Even after the current spate of the novel coronavirus pandemic is over, there can be “no going back to business as usual”, the World Health Organization warned world leaders on Wednesday. Many countries are hoping to kickstart their economies that have been ravaged by extended lockdowns and closure of businesses to fend of the spread of the pandemic.
“This virus likes to find opportunities to spread and if these lockdown measures are lifted too quickly, the virus can take off,” Dr. Maria Van Kerkhove, the WHO’s lead scientist on Covid-19, said during a press conference at the agency’s Geneva headquarters.
“The only way to control and suppress this virus, this Covid-19, is to actually find [cases], quarantine those contacts, isolate the cases and it will be brought under control.”
According to data compiled by Johns Hopkins University, more than 3.6 million people worldwide have been infected by Covid-19, the disease caused by the novel coroanvirus, with death s of at least 257,818 since it emerged in Wuhan, China over four months ago.
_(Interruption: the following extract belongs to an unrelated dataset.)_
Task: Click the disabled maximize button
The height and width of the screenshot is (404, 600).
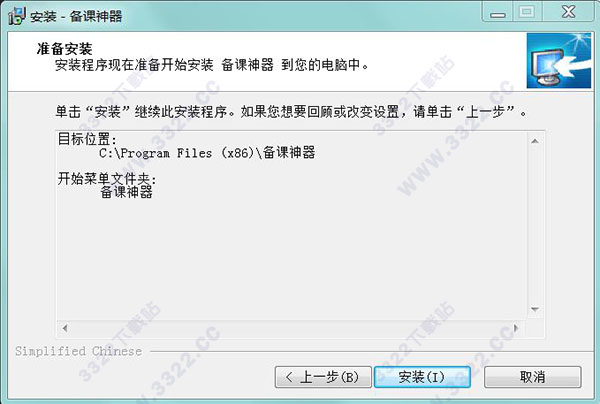Action: [527, 12]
Countries cannot “let preparedness go by the wayside. As we work on responding to this pandemic, we must also work harder to prepare for the next one. Now is an opportunity to lay the foundations for resilient health systems around the world, which has been ignored for long,” said WHO Director-General Dr. Tedros Adhanom Ghebreyesus.
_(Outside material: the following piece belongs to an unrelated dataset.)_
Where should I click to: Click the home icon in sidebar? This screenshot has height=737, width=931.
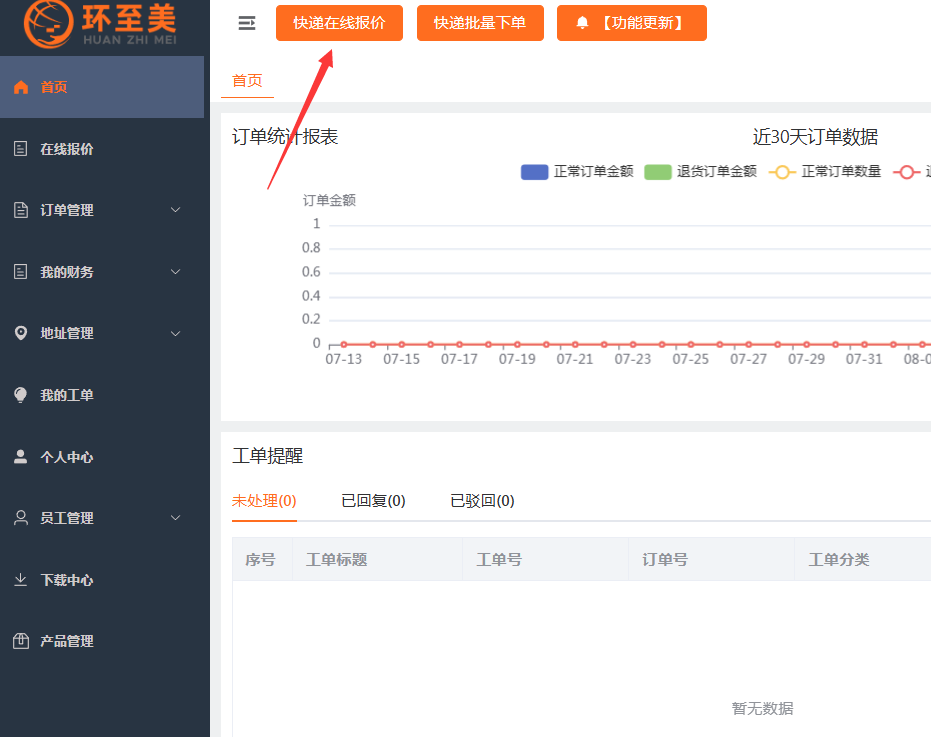(x=21, y=87)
Tedros said that while the number of fresh confirmed cases of Covid-19 is on the decline every day in regions such as Western Europe, there are reports of increase in the number of fresh cases from countries and regions in Eastern Europe, Africa, South-East Asia, the Eastern Mediterranean and the Americas. He added that every day, an average of about 80,000 new cases is being reported to the global health agency.
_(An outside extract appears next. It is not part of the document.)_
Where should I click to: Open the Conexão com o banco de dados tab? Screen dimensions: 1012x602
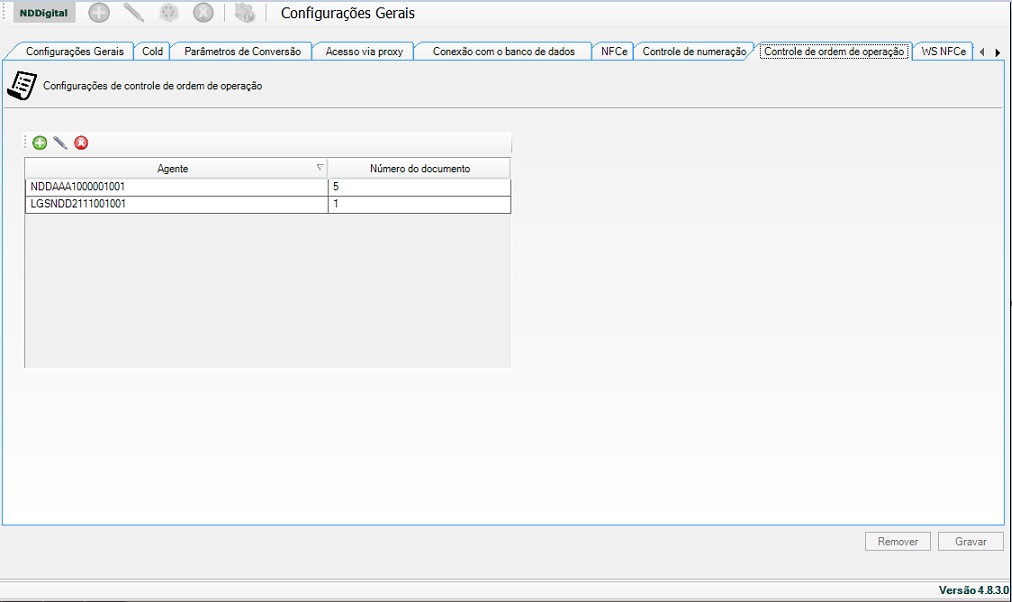click(x=503, y=51)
“These are not just numbers. Every single case is a mother, a father, a son, a daughter, a brother, sister or friend,” he said.
A word of caution was sounded by Tedros to those countries that are looking at easing down lockdowns and social distancing norms and other restrictions that had been imposed to slow down the spread of the pandemic. If countries do not manage the transition “extremely carefully”, the risk of a rebound in cases and a consequent returning to lockdown “remains very real”, he said.
For example, some states in the United States are planning to open up their economies and businesses even in the face to various epidemiological models suggesting that over the next couple of weeks, such actions will lead to a steady rise in the number of Covid-19 cases and deaths.
Countries will need to create strategies to manage around the coronavirus for the foreseeable future, the WHO told countries last month, because while some countries report leveling off of cases, there is a peaking in other countries and resurgence in some areas where it was assumed that the disease had been brought under control.